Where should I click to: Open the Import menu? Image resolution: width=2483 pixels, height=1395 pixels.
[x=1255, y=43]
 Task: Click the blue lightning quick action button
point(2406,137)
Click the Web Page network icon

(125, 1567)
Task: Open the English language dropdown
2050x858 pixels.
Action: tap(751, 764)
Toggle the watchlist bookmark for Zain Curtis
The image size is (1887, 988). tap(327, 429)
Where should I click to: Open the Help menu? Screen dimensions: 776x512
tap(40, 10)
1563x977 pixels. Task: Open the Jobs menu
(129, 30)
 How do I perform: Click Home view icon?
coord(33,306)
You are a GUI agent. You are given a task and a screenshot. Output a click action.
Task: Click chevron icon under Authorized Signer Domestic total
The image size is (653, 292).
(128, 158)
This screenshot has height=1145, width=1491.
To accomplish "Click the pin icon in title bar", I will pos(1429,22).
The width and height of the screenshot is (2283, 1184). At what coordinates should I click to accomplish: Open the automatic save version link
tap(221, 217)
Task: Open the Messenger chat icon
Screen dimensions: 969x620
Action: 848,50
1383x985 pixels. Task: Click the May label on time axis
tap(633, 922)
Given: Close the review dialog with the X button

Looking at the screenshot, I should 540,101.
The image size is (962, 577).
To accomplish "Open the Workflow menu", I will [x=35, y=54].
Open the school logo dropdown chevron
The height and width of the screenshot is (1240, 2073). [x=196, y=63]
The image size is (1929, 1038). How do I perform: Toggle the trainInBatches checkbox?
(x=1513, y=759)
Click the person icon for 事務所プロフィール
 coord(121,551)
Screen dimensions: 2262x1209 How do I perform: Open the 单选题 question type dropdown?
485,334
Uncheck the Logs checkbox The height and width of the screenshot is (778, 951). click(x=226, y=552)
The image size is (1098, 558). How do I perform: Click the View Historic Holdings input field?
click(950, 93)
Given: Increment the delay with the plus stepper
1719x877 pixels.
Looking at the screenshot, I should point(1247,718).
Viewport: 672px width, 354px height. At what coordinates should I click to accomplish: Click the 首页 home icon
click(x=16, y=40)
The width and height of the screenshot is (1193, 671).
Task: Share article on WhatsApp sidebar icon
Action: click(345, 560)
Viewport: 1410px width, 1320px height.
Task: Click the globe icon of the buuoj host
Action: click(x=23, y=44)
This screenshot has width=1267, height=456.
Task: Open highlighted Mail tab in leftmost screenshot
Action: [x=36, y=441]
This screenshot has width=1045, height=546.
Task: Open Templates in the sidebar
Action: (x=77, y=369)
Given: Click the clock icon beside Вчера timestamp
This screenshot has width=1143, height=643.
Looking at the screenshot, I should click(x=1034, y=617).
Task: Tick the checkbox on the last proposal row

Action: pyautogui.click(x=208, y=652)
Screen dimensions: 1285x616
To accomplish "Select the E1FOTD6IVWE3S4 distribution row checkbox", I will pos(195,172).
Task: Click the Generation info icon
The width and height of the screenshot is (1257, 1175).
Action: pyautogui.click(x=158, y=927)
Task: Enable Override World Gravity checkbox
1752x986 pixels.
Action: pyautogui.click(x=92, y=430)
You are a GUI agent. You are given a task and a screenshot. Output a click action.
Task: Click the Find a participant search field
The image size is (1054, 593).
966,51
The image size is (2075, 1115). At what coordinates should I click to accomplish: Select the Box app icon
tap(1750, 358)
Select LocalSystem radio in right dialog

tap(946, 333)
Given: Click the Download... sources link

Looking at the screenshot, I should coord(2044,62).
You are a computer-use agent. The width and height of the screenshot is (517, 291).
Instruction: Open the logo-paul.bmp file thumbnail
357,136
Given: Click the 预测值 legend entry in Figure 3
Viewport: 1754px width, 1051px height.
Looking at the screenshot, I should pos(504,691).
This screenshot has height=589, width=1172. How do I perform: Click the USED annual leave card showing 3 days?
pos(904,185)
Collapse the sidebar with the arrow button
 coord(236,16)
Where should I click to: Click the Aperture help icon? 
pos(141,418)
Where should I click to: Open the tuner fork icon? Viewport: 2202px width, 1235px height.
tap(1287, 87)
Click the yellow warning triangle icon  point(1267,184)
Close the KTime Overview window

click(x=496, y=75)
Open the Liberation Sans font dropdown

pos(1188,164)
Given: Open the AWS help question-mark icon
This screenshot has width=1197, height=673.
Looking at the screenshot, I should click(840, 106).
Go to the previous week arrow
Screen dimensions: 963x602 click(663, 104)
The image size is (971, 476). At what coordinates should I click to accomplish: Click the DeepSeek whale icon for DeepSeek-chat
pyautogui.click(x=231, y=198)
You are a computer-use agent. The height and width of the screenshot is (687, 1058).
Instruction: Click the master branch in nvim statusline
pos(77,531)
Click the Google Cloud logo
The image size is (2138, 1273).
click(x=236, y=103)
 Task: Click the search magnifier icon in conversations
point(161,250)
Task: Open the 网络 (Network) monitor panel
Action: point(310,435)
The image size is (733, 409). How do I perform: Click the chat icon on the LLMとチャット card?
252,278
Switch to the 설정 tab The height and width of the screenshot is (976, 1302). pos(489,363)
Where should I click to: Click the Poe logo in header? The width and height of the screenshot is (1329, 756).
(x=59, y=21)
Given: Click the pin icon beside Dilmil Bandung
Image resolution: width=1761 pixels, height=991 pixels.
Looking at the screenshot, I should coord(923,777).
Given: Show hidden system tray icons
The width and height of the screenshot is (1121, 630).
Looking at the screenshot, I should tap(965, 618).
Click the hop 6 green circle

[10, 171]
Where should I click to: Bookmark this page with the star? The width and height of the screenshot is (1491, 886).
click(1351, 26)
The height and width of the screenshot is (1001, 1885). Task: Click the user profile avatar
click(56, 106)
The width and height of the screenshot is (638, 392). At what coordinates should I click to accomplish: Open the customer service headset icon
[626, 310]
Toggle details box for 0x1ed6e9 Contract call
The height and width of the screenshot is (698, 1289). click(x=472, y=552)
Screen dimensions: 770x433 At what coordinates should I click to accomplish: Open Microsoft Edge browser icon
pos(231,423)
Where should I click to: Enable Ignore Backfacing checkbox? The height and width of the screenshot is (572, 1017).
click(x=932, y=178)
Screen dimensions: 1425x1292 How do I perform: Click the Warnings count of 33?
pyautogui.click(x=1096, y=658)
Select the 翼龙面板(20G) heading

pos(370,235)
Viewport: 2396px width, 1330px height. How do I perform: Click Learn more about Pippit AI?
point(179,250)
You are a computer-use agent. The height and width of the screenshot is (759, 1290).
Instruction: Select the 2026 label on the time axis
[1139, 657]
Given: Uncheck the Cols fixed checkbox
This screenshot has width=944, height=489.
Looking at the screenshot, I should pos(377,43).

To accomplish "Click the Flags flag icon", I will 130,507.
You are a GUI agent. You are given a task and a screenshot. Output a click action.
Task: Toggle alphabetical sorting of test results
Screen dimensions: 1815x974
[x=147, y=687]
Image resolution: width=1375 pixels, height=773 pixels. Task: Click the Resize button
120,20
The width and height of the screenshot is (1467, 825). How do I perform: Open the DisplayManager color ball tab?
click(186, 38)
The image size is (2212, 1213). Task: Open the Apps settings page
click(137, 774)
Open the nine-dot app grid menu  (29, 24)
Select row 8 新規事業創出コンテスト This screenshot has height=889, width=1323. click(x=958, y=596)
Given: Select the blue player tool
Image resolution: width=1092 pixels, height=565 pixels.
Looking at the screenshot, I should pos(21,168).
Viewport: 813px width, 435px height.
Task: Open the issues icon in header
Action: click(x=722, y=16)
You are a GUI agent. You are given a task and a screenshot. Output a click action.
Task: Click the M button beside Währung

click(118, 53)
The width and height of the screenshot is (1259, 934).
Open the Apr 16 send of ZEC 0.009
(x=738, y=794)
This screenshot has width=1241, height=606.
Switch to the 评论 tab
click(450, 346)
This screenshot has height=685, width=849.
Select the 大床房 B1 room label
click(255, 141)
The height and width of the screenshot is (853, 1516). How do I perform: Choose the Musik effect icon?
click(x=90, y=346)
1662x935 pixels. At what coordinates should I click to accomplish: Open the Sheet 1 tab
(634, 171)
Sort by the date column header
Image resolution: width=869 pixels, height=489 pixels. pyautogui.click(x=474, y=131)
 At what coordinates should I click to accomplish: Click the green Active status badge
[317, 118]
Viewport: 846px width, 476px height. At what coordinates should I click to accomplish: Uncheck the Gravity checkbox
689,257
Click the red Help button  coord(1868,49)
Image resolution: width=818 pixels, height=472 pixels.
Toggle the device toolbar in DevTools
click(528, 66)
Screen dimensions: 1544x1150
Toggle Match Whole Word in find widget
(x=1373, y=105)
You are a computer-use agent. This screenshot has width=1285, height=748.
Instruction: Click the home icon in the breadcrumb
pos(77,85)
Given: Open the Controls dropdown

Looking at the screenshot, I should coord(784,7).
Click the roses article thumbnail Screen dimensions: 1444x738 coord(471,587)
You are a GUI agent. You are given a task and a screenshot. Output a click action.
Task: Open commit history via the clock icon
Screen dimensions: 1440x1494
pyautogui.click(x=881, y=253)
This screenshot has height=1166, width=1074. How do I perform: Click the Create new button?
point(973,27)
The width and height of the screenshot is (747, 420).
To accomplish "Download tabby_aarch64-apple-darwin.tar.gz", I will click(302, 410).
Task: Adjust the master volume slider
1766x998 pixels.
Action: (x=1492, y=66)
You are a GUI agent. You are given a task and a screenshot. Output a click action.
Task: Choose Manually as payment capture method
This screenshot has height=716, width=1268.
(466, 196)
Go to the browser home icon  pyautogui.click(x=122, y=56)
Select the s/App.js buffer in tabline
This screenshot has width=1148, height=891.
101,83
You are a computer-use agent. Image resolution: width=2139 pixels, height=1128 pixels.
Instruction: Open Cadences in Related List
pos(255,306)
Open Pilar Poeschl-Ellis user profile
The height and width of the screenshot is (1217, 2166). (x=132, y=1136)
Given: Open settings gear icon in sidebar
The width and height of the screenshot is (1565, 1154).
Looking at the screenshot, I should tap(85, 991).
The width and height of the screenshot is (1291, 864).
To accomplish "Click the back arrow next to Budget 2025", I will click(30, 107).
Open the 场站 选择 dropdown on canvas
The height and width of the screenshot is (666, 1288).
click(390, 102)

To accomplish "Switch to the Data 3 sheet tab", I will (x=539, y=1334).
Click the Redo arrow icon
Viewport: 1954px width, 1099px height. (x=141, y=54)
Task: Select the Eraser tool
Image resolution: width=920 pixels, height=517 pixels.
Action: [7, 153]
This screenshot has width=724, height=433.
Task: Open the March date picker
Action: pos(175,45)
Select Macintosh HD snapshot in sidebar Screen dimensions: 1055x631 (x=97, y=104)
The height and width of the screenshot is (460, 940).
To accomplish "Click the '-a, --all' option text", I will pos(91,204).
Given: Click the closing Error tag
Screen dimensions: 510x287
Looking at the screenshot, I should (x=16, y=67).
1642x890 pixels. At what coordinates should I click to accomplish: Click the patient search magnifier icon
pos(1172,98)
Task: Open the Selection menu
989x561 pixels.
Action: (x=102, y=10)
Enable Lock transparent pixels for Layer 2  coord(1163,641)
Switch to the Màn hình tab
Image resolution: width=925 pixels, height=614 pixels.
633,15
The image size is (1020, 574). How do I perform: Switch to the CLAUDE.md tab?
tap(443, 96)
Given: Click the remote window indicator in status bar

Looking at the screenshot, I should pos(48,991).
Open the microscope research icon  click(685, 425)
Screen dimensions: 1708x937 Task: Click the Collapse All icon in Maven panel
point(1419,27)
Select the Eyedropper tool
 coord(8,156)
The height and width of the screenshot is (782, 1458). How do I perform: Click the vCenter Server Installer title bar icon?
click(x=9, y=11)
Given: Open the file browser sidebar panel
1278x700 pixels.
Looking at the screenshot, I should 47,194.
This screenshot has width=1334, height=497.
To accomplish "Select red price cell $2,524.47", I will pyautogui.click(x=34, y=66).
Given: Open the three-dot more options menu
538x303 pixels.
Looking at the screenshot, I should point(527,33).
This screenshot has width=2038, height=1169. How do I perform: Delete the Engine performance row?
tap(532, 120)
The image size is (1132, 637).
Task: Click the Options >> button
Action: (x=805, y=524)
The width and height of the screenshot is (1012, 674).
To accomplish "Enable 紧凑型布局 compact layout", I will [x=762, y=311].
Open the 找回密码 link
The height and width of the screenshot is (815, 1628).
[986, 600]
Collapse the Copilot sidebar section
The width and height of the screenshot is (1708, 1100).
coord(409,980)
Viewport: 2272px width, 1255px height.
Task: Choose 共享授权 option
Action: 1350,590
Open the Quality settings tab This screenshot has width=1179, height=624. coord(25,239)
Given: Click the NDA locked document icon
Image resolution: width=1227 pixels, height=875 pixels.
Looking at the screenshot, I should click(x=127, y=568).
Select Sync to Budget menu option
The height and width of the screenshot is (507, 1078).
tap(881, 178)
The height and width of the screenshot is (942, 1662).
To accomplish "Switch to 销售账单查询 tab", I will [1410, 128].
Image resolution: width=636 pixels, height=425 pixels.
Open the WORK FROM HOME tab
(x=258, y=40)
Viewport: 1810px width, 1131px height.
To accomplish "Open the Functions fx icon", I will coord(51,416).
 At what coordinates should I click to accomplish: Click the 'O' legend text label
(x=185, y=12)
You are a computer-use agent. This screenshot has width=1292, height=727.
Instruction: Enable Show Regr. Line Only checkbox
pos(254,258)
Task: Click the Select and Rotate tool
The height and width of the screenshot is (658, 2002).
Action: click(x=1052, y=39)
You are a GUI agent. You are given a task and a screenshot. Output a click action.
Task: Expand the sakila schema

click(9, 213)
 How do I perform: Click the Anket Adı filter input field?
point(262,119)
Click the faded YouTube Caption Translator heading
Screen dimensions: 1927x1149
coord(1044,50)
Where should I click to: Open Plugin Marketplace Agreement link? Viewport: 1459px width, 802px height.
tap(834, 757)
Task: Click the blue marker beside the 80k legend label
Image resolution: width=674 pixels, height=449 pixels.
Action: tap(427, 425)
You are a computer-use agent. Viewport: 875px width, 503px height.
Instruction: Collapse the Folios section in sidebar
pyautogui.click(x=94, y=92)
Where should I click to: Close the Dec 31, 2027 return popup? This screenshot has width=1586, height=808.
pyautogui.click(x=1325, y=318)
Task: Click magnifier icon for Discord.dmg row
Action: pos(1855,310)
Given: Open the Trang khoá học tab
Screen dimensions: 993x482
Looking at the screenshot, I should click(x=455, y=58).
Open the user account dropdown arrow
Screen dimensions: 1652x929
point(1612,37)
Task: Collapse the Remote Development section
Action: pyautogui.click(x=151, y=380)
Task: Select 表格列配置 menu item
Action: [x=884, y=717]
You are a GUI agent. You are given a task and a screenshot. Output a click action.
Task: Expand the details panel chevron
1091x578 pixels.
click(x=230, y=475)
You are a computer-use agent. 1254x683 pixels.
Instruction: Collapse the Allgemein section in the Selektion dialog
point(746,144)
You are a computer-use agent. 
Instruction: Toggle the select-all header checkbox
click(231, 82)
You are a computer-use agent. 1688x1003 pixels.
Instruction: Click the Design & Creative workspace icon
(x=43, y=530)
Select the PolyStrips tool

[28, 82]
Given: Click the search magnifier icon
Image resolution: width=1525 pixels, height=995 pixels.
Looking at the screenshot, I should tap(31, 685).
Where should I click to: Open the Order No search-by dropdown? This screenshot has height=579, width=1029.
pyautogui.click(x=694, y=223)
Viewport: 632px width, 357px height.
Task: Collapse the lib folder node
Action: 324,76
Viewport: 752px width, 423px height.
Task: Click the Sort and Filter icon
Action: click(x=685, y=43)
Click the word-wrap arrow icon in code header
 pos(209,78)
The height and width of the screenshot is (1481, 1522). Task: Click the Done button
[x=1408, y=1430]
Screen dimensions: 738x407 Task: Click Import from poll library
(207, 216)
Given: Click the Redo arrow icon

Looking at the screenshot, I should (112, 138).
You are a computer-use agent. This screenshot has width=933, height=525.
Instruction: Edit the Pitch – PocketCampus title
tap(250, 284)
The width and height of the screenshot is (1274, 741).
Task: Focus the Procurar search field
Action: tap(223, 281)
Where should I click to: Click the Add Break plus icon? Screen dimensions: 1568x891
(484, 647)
--------------------------------------------------
→ Exercise description: Keep both end lines and retype everything in the records above from the line containing "Given: Open the file browser sidebar panel" through the line containing "Given: Click the NDA locked document icon", exactly, with nothing else.

→ Answer section:
Given: Open the file browser sidebar panel
1278x700 pixels.
Looking at the screenshot, I should 47,194.
This screenshot has width=1334, height=497.
To accomplish "Select red price cell $2,524.47", I will pyautogui.click(x=34, y=66).
Given: Open the three-dot more options menu
538x303 pixels.
Looking at the screenshot, I should point(527,33).
This screenshot has width=2038, height=1169. How do I perform: Delete the Engine performance row?
tap(532, 120)
The image size is (1132, 637).
Task: Click the Options >> button
Action: (x=805, y=524)
The width and height of the screenshot is (1012, 674).
To accomplish "Enable 紧凑型布局 compact layout", I will [x=762, y=311].
Open the 找回密码 link
The height and width of the screenshot is (815, 1628).
[986, 600]
Collapse the Copilot sidebar section
The width and height of the screenshot is (1708, 1100).
coord(409,980)
Viewport: 2272px width, 1255px height.
Task: Choose 共享授权 option
Action: 1350,590
Open the Quality settings tab This screenshot has width=1179, height=624. coord(25,239)
Given: Click the NDA locked document icon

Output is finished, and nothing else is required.